Впереди, между подстриженными боскетами, слишком высокими, чтобы можно было взглянуть поверх них, бежит дорожка из светлого гравия. Он идет по ней, ибо больше идти некуда. Проходит мимо фонтана, в его чаше уже нет воды, зато полно палой листвы. Жан-Батист замерз и неожиданно чувствует усталость. Натягивает редингот. Дорожка раздваивается. Теперь куда? Между дорожек стоит небольшая увитая зеленью беседка с полукруглой скамьей, а над скамьей каменный амур, покрытый пятнышками лишайника, целится стрелой в того, кто сядет под ним. Жан-Батист садится. Снимает печать с бумаги, которую дал Лафосс. Там записан адрес дома, где ему надлежит снять жилье. Развязывает кошелек и высыпает на ладонь несколько тяжелых монет. Сто ливров? Или чуть больше. Он рад – чувствует облегчение, – ибо уже несколько месяцев живет на остатки своих скудных сбережений, задолжав матери и кузену Андре. В то же время он понимает, что эта сумма не свидетельствует об особом расположении министра. Ясно, что все просчитано точно. Это плата человеку, которым он теперь стал – подрядчику, государственному наемному работнику, разрушителю кладбищ…

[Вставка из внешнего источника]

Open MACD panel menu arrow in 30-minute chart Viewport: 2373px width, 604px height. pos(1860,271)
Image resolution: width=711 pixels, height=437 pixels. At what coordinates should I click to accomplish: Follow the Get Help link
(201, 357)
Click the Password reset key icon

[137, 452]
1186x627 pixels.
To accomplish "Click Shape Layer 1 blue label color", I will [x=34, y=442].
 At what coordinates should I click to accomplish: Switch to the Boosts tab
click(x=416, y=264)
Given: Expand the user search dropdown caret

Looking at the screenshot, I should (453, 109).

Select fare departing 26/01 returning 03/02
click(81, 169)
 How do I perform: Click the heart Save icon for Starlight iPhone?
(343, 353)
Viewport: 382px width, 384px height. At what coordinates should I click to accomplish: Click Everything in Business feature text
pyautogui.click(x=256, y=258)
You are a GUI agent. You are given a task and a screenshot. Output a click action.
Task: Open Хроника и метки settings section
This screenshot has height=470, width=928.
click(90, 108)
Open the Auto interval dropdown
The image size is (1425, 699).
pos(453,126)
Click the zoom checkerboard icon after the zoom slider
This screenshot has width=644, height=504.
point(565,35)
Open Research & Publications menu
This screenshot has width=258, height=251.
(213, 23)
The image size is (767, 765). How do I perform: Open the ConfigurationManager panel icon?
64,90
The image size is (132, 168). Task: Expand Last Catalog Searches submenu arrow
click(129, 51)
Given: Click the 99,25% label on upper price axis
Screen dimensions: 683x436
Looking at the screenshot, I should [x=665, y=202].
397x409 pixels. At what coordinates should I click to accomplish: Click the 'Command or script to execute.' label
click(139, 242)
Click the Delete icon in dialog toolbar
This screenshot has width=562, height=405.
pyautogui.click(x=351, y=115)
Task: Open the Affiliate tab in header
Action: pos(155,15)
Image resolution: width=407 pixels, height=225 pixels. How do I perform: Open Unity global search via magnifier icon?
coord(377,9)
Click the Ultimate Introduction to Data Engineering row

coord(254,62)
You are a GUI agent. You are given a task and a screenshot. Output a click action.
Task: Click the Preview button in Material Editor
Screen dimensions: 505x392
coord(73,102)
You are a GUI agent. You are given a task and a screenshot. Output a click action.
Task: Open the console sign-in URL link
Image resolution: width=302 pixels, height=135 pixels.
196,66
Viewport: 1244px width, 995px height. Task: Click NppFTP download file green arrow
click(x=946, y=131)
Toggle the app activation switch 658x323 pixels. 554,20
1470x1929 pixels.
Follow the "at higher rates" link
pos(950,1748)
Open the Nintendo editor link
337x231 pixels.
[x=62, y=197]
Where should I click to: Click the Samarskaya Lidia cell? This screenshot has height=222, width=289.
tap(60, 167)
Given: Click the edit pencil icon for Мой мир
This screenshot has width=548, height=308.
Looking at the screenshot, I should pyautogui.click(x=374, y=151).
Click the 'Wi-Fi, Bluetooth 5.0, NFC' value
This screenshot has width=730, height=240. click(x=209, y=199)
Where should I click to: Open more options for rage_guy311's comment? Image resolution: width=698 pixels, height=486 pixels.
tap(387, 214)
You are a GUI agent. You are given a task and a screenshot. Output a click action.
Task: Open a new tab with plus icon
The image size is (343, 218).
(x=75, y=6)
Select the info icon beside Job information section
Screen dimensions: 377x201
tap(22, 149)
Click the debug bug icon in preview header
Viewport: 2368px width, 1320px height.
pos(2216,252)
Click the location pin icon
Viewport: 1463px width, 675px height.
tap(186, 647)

К скамье слетелось около дюжины воробьев, распушивших на холоде свои перышки. Он смотрит, как они, мохнатые, прыгают по камням. В одном из карманов редингота – достаточно поместительном, чтобы отправить туда всех этих воробьев, – осталось немного хлеба, который он ел на завтрак в потемках, сидя верхом. Он кусает хлеб, жует, потом отрывает корочку и крошит ее большим и указательным пальцами. Склевывая крошки, птички словно танцуют у него под ногами.
Глава 4
На Рю-де-ля-Ленжери, на стуле, поставленном справа от окна в гостиной второго этажа, осторожно покусывая нижнюю губку, Эмили Моннар – которую все зовут Зигеттой – наблюдает, как на Рю-Сен-Дени, Рю-о-Фэр и на рынок Ле-Аль опускаются сумерки. Рынок, конечно, уже давно закрылся, съедобные отбросы унесены теми, кто ими обычно питается. То, что осталось, – мусор, состоящий из грязной соломы, рыбьих внутренностей, кроваво-красных перьев, зеленых листочков, срезанных с цветов, которых привозят с юга страны, – унесет ночной ветер или завтра на рассвете рассеют метла и струи воды. Эту картину девушка наблюдает всю жизнь, и она ей никогда не надоедает: рынок и – прямо напротив окна – старая церковь кладбища Невинных и само кладбище, правда, уже несколько лет на кладбище ничего не происходит, лишь пономарь с внучкой иногда проходят к воротам, или, еще реже, появляется старый настоятель в синих очках, про которого, кажется, все просто забыли. Как ей не хватает прошлого! Медленно бредущих процессий, которые разворачивались перед церковными дверями, исполненных скорбью людей, склоненных и прижавшихся плечами друг к другу, погребального звона, качающегося гроба, бормотания молитв и наконец – апофеоза – момента, когда упокоившегося мужчину, женщину или дитя опускают в землю, словно давая ей положенную пищу. А когда все уходили и на кладбище вновь становилось тихо, она была на своем месте, настороже, ее лицо виднелось у окна, будто она чья-то сестра или ангел.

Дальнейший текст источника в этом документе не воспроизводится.